+++ EXERCISE DATA +++

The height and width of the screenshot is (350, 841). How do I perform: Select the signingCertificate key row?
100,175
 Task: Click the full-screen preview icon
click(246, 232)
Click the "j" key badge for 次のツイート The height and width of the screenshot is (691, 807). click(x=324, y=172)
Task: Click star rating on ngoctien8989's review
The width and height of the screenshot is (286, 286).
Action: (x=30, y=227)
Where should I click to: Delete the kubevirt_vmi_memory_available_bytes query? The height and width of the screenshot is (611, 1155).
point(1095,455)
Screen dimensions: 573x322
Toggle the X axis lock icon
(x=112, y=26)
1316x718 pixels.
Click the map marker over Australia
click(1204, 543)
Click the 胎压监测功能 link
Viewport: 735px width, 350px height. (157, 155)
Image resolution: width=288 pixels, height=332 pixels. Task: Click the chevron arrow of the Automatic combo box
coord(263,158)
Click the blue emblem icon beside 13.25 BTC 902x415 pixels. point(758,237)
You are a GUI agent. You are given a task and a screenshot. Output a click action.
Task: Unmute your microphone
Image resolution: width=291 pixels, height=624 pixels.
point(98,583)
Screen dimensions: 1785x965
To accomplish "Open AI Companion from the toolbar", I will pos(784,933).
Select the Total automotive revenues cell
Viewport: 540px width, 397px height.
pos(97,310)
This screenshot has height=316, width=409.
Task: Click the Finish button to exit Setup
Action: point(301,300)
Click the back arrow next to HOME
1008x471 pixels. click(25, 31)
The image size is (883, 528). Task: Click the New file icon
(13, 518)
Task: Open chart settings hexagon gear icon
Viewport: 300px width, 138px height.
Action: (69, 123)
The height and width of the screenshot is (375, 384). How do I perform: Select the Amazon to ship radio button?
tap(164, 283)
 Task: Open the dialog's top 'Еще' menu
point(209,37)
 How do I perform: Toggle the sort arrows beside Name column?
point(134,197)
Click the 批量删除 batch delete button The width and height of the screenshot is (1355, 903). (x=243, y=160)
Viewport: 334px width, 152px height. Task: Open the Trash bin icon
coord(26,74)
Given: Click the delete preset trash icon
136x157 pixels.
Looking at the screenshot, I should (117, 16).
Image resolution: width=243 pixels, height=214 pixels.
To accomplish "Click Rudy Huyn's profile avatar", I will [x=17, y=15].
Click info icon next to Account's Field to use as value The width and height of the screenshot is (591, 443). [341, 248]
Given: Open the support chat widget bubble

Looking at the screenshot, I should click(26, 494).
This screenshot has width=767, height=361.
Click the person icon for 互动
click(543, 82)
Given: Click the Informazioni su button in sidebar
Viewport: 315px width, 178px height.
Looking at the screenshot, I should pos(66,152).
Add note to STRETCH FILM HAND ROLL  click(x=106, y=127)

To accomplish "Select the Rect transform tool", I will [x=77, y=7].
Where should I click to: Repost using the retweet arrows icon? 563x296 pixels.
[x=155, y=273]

+++

The lines from the one holding "Viewport: 315px width, 178px height." through the end of the listing above are to be written out exactly, both ends included, and no others.

■ EXERCISE OUTPUT:
Viewport: 315px width, 178px height.
Looking at the screenshot, I should pos(66,152).
Add note to STRETCH FILM HAND ROLL  click(x=106, y=127)

To accomplish "Select the Rect transform tool", I will [x=77, y=7].
Where should I click to: Repost using the retweet arrows icon? 563x296 pixels.
[x=155, y=273]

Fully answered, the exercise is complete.